Tuesday, February 12, 2008

my k.d. lang story

like a push me-pull me, I tell ya.

call me Doolittle.

I escape from Manhattan maybe an hour early, head home (it was brutally cold this morning with a ferocious south to north wind), barely drop my backpack when the phone rings.

see, I'm supposed to interview k.d. lang at 5:10 this afternoon but this is earlier. and the news, no matter how professional publicists try to sugarcoat, is not good. we're already on a ridiculously tight deadline (almost as bad as the John Sayles assignment and that one, of course, blew up like a bad joke) and now k.d. has lost her voice. as in, she ain't going to be doing phone interviews.

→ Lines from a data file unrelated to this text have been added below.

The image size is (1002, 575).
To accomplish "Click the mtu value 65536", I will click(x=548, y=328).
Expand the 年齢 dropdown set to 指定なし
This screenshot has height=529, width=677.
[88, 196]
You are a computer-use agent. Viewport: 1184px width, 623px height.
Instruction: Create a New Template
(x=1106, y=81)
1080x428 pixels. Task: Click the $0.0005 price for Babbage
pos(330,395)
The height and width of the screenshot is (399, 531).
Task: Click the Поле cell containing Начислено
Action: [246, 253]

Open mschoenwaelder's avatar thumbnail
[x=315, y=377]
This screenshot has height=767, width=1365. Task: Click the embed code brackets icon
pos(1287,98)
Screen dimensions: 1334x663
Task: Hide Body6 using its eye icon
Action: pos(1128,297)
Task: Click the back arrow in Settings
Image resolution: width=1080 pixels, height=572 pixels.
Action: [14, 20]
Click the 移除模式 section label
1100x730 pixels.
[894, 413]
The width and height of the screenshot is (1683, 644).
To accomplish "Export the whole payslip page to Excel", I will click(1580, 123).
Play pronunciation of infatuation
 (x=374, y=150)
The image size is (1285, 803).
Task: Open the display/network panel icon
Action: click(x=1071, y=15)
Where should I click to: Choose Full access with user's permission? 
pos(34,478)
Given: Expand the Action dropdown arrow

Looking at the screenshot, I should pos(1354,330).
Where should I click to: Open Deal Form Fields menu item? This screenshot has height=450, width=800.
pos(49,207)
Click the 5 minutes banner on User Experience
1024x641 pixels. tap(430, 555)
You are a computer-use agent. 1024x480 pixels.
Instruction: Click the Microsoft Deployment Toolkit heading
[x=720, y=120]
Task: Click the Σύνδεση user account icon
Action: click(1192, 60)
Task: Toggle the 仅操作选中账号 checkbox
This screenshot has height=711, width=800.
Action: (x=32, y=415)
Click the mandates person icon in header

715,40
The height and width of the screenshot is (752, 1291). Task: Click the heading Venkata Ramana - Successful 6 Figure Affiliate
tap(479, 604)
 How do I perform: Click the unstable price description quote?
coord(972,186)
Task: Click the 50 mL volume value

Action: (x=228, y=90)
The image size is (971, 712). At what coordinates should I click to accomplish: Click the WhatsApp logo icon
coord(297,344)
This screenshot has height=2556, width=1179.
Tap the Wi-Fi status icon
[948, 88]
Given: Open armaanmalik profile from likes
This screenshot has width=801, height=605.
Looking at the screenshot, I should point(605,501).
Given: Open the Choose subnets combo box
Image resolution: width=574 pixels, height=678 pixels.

but they really want her to do this so can we do it by e-mail?

this does not mean that ms. lang and I are going to do the IM thing. this means that I'm supposed to submit a certain number of questions (I have no idea how many because I've always turned down these e-mail only interviews in the past, including with Rickie Lee Jones who I really would like to've interviewed) and sit back and wait for the answers.

and I don't know. I don't always write with the utmost of confidence, but I'm pretty certain I'm a good interviewer. and without the whole back and forth, rebuttal, follow-up questions, parry and thrust, I just didn't think I could do a good job.

too much like a puzzle. you know, take the answer to question five and put it in this paragraph, then transition to her answer to question six.

but I didn't want to pass entirely (waiting, of course, wasn't an option) and I didn't want to stand up my editor (who was completely understanding and supportive from start to finish on this one) so we decided to kind of split the difference - no feature, and we wouldn't kill entirely, but rather we would run a shorter, straight Q and A with an explanatory intro re: the e-mailed exchange.

so I've got to type out some questions (because it's not like I've got a list of questions written down for a phoner (or in-person, for that matter)). and again, I don't know how to really do this (having never done this before) so I go back and forth - short question, long question (meaning questions that should elicit short answers, then long answers). then the questions start getting a little bit more involved because at some point I'm like, She doesn't have to answer any of these if she doesn't want to. Nobody's going to force k.d. lang to answer these questions, so why not pile them on?

and so I did.

big, thick, involved questions. chunky with extra vegetables. just like mom used to make.

and I sit back on the couch and ponder what I will do with my suddenly free evening (no transcribing of a twenty minute interview). and I might even pump up a little thinking about how I'll have no transcribing to do at all. and that sometime later tonight, or tomorrow morning, I can actually begin writing this piece that's due on Thursday. except all I really have to write is the intro because the rest will just be pulling out the best e-mailed exchanges and letting them rest on their own laurels.

and then the phone rings.

I'm actually off the couch by now. I'm actually in the kitchen heating up some sloppy joe mix (not the northeastern sloppy joe like you get at a sub shop, but southern sloppy joes, like ground beef and a can of manwich) because this unexpected freedom has built up an appetite.

I answer the phone.

it's k.d. lang's management. k.d. lang "wants to speak with" me.

I hem, I haw. she's lost her voice. what does she want? am I supposed to be ready to do the interview? management doesn't know and for a second or two I'm quite nervous. have my questions pissed her off? does she know that I'm heating sloppy joes?

then I realize that if k.d. lang wanted to tell me off she would've let management do it. that management would've insisted on doing it. because you don't want the writer pissed off at the artist if you can help it.

but I'm still a little nervous (interviewing k.d. lang means something to me; I mean, I'm not sure I can think of anyone in the past twenty, thirty years with a stronger, more powerful, impressive voice; and I don't want that voice pissed off at me).

and I'm still a little nervous when the phone rings again. and it's k.d. lang.

she's read my questions, confesses that she's a terrible typist, and even though she is supposed to be resting her voice she's decided to do the interview.

I ask her if she's sure (I don't want it to be my fault if her voice doesn't heal properly), and she says, Yes, let's get started. but that I should only ask her "the good questions." I ask if she remembers which ones were the good questions, she laughs and we're off.

(to see how the story ends (I don't really know myself just now) tune into the Philadelphia Weekly in about nine days (I'll be here to remind you))

ms. lang's latest album, Watershed, was released just last week. and she has concert appearances upcoming in Philly (2/24), New York City (2/26-28), West Palm Beach (3/1), Chapel Hill (3/5), Newark (3/12) and San Francisco (3/25 & 3/26) among other stops. the three NYC shows are already sold out.